Central New Yorkers do not need to treat the hantavirus cluster aboard the M/V Hondius as a local emergency. Dr. Stephen Thomas, who leads the Upstate Global Health Institute at SUNY Upstate Medical University, said the people who should be watching closely are the passengers and close contacts tied directly to the cruise ship, not families in Onondaga County going about daily life.
That message matters because the outbreak has generated alarming headlines far beyond the actual exposure zone. The Centers for Disease Control and Prevention said on May 8 that the risk to the American public remained extremely low, even as it deployed epidemiologists and medical professionals to the Canary Islands and coordinated monitoring for exposed travelers. The outbreak was linked to Andes virus, a hantavirus strain that can cause hantavirus pulmonary syndrome, a severe and potentially deadly lung disease.

The World Health Organization said the ship carried 147 passengers and crew. As of May 4, it reported seven cases, including two laboratory-confirmed infections, five suspected cases, three deaths and one critically ill patient. By May 12, reports put the total at 11 confirmed and probable cases, while U.S. and international health officials continued tracing contacts and tracking exposed passengers.
Public health officials also stressed how limited the person-to-person risk is. The New York City Department of Health and Mental Hygiene says Andes virus is the only hantavirus strain known to spread between people, and even then transmission is rare and usually requires prolonged, close contact. New York City health officials say there have been no reported hantavirus cases in the city since at least 1995, a reminder of how uncommon the infection is in the Northeast.
New York State health officials said three state residents aboard the ship arrived at Offutt Air Force Base in Nebraska on May 11 and were expected to undergo a 42-day monitoring period. State officials later said those three New Yorkers had not tested positive for hantavirus.
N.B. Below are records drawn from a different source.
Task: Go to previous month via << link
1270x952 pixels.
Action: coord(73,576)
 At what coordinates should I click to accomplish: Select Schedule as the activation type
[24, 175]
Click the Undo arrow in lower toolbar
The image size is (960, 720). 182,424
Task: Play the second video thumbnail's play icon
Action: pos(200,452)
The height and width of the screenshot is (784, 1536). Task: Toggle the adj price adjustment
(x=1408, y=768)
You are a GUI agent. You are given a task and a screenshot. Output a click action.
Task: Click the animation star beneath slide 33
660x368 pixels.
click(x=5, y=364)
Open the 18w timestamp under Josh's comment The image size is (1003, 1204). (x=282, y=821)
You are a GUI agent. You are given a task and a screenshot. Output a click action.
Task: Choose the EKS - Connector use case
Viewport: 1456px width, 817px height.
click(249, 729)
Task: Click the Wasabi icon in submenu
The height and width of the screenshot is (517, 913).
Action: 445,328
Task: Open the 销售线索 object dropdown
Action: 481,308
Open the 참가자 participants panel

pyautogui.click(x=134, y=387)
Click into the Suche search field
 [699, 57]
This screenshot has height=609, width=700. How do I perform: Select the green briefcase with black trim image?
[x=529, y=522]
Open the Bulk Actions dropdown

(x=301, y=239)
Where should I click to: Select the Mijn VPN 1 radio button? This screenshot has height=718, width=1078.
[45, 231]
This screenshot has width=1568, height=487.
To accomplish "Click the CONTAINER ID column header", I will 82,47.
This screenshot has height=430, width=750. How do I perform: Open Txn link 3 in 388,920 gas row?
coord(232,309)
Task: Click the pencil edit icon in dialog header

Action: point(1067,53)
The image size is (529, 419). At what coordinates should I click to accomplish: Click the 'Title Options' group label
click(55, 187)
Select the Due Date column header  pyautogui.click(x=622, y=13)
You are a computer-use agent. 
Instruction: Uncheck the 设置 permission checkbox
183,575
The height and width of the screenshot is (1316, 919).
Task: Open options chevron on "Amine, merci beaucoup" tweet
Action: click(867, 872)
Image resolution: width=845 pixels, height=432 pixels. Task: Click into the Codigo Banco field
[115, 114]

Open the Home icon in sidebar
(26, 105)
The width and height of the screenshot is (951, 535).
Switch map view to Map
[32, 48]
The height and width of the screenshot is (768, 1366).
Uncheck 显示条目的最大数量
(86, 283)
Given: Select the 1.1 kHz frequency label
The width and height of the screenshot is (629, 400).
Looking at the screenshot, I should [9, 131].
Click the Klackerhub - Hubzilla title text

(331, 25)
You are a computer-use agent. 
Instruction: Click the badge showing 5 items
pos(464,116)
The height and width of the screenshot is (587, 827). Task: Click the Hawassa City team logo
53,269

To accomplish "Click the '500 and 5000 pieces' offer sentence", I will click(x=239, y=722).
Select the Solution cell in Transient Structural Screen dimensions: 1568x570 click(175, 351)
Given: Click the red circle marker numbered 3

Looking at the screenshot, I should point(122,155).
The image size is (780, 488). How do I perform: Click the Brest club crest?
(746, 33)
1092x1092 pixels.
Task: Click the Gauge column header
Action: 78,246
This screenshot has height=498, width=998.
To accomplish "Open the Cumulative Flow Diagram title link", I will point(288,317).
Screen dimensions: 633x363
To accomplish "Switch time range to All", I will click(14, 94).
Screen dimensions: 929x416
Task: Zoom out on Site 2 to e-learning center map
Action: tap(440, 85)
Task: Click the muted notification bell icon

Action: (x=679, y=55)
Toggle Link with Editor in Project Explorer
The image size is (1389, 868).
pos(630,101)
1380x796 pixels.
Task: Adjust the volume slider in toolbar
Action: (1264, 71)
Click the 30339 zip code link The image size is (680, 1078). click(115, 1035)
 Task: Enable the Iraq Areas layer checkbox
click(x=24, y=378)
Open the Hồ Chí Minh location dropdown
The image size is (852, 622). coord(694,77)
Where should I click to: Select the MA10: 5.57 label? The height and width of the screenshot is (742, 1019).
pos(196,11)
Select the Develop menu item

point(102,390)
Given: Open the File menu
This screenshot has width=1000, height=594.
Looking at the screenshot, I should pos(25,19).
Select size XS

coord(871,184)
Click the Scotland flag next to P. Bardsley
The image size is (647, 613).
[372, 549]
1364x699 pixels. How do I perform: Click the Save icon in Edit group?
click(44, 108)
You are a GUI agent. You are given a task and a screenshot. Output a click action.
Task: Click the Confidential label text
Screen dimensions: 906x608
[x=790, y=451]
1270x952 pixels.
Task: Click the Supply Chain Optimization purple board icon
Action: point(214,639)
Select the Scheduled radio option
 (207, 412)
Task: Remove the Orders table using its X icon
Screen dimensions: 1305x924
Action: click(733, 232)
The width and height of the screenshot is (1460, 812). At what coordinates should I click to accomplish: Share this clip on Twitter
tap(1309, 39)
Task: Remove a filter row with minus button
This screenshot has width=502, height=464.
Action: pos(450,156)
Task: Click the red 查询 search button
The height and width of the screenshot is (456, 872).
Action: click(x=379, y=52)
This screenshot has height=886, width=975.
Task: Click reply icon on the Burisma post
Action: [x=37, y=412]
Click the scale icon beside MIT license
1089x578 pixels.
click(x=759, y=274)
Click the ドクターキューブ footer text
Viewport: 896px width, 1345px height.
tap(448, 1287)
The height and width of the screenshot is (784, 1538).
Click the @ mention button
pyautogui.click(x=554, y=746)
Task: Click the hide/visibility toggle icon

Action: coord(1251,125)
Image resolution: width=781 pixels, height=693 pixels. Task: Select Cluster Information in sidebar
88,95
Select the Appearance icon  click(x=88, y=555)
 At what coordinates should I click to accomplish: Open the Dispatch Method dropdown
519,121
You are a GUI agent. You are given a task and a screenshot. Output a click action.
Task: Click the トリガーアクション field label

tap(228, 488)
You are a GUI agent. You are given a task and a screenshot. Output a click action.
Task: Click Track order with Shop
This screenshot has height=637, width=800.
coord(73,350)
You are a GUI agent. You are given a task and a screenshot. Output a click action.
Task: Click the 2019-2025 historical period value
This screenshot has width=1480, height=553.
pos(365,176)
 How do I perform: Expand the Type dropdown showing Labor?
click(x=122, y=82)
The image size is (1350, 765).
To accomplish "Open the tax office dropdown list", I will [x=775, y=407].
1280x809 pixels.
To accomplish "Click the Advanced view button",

CDC said exposed Americans were routed to the National Quarantine Center at the University of Nebraska in Omaha, with high-containment care also available at the Nebraska Biocontainment Unit and Emory University Hospital in Atlanta.
The broader pattern helps explain why local doctors are urging calm. New York State says human hantavirus infections were first identified in the Southwest in 1993, and most U.S. cases have occurred west of the Mississippi River, though sporadic eastern cases, including in New York, have occurred. New York City health officials say fewer than 30 hantavirus cases are reported nationally each year. For Onondaga County, the practical lesson is simple: the danger is tied to a narrow set of exposed travelers, while ordinary life in Syracuse and across Central New York is not the issue.